Tanto m’ha appassionato, intrigato, emozionato, colpito Cecità, quanto m’ha annoiato Saggio sulla lucidità, al punto di decidere di mollarlo a due terzi circa. Il primo è una spietata analisi dell’animo umano attraverso il resoconto di fatti realisticamente possibili, il secondo un’indagine sul lato oscuro del potere, basato su una premessa realistica ma sviluppato su una serie di fatti che più che alla fantapolitica attengono, quasi, al fantastico.
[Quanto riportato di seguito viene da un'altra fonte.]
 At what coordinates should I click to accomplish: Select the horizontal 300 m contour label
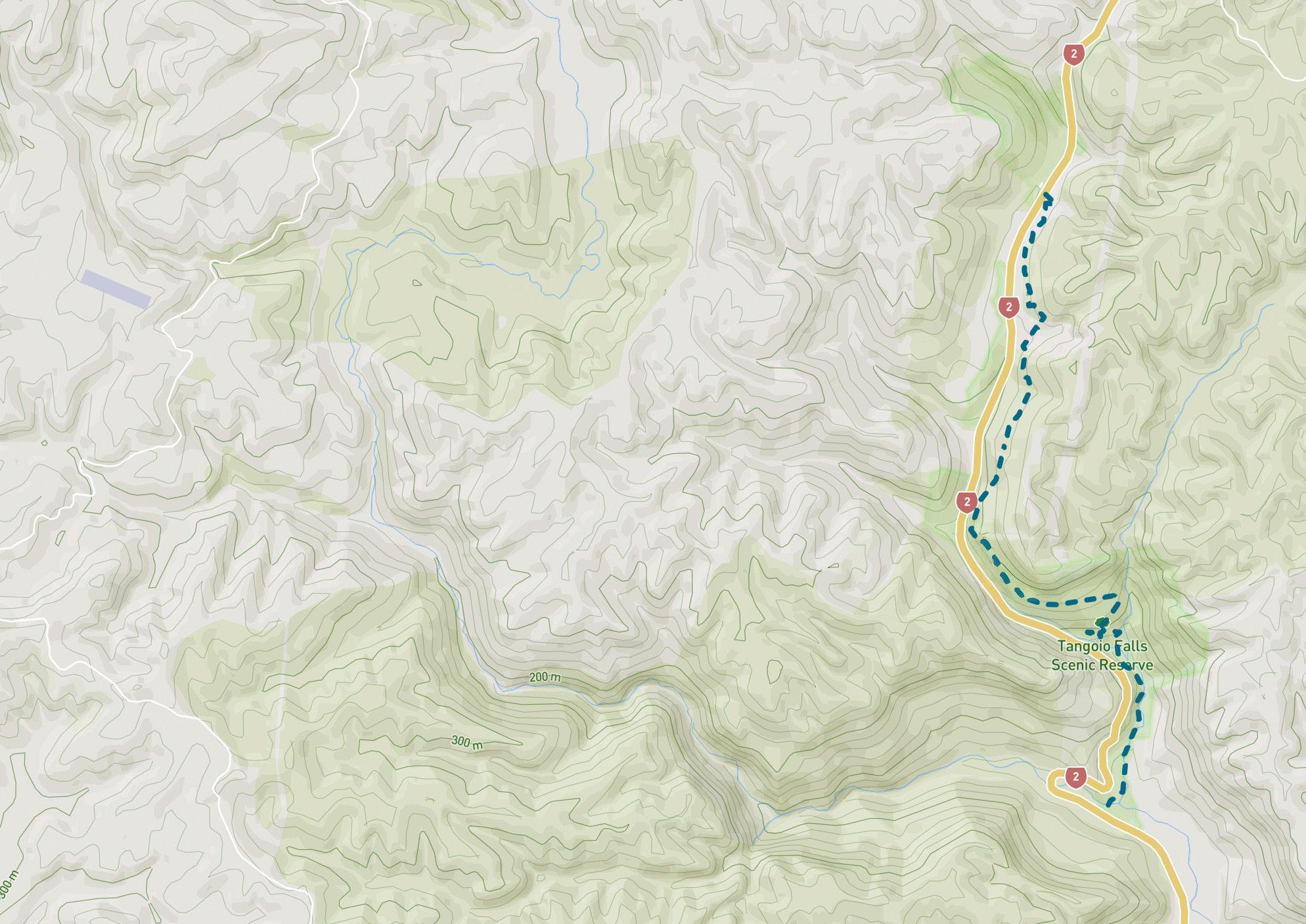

Lo stile è lo stesso, quel serrato periodare che quasi fa strabuzzare gli occhi tanto è fitto. Ma se in Cecità ad alleggerire la lettura ci pensano gli avvenimenti, serrati non meno dello stile, in Saggio, dove spesso devono scorrere parecchie pagine perché accada qualcosa di concreto, tutto diventa più pesante da seguire. I fatti stessi, inoltre, mi sono apparsi a volte scontati e prevedibili, laddove possono essere riferiti analogicamente a situazioni golpistiche degli ultimi decenni, o poco verosimili quando frutto genuino della fantasia dell’autore.
Insomma, per non tirarla troppo per le lunghe: se leggere Cecità è quasi un dovere per ogni essere pensante, a non leggere questo non si commette di sicuro un peccato.
Insomma, per non tirarla troppo per le lunghe: se leggere Cecità è quasi un dovere per ogni essere pensante, a non leggere questo non si commette di sicuro un peccato.